This patch release corrects the 'argument "src" is null' error that could occur after upgrading from v2019.026.0 or earlier to v2022.003.0 or later. This fix reinstates a schema non-null check in the storage driver.

v2022.006.0 Release Notes

Important Support Notes for this Release

This release is not supported for AWS cloud-native deployments.

New Features and Improvement

The following new features are included in this release.

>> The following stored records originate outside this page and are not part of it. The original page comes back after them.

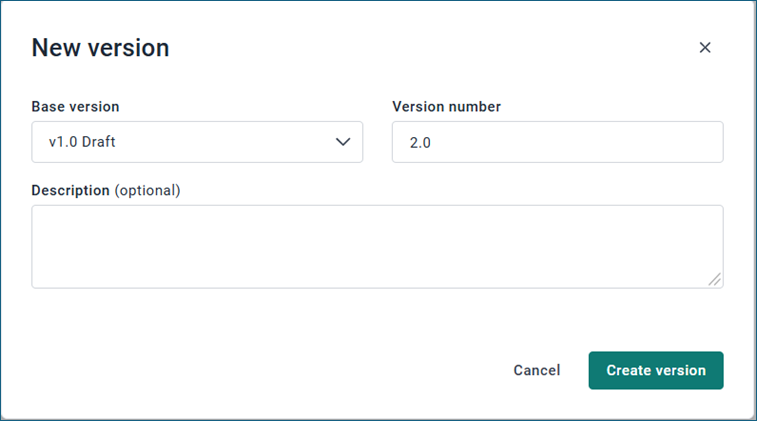757x421 pixels.
Task: Close the New version dialog
Action: click(705, 48)
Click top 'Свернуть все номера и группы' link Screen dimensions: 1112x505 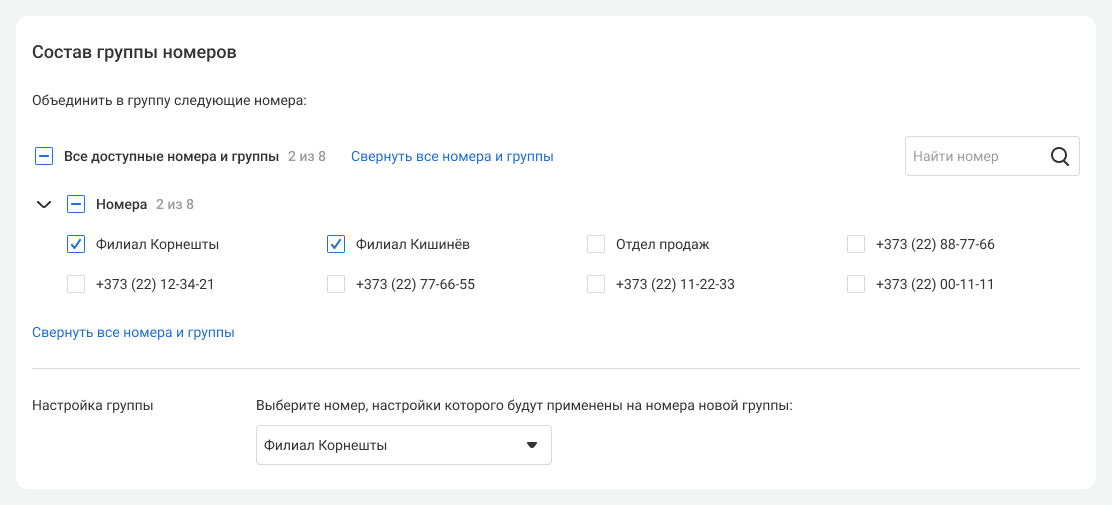pyautogui.click(x=452, y=156)
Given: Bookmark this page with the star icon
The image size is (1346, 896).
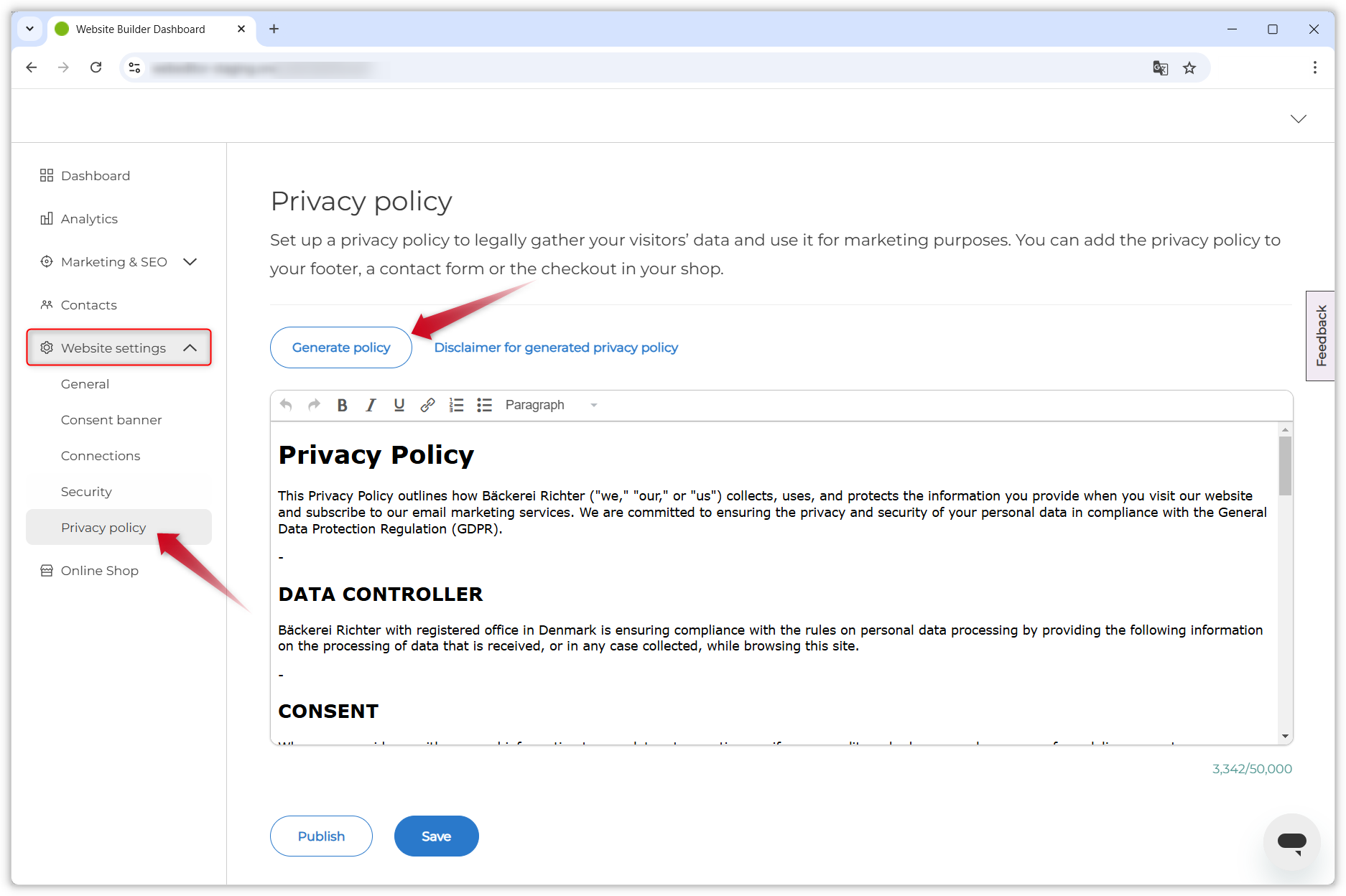Looking at the screenshot, I should click(x=1189, y=68).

  • New versioned API endpoints are available to generate test records and high-impact clusters, and to compute cluster accuracy metrics. Three new versioned API endpoints are available, which allow you to continuously monitor model performance as part of a continuous mastering pipeline.
    • POST http://localhost:9100/api/versioned/v1/projects/</a>{project}/testRecords:refresh, which generates test records and clusters for users to curate.
    • POST http://localhost:9100/api/versioned/v1/projects/</a>{project}/trainingClusters:refresh, which generates high-impact clusters for users to curate.
    • POST http://localhost:9100/api/versioned/v1/projects/</a>{project}/clustersAccuracy:refresh, which computes cluster accuracy metrics, including Precision and Recall.
  • New Absolute Cosine similarity function is available. Like cosine similarity, this function applies to text values and represents the similarity between two "bags of words". However, this function does not normalize the resulting feature vectors, so the similarity range is [0, infinity).
  • Disable the ZooKeeper AdminServer which consumes the valuable port 8080. The AdminServer defaults to port 8080, which conflicts with many other services. This feature is not needed; it is now disabled and port 8080 is available.
  • Improve documentation for how COALESCE works with arrays. The description of the COALESCE function now clarifies that arrays that are empty and arrays that contain only nulls are not themselves null. COALESCE returns these arrays as the first non-null element.
  • Curators can edit projects in UI. In addition to using the API, curators can now access a UI control to edit project settings.
  • Curators can delete projects in UI. In addition to using the API, curators can now access a UI control to delete projects.
  • Large Deltas should force non-incremental updates automatically. By default, Tamr now automatically disables incremental updates if there are more than 5% changes since the last update. Tamr continues to respect the setting for the TAMR_DEDUP_DISABLE_INCREMENTAL configuration variable. If this variable is set to true, Tamr disables incremental updates. If this variable is set to false, Tamr also uses the new threshold to determine whether to disable incremental updates.

Fixed Issues

This release corrects the following errors.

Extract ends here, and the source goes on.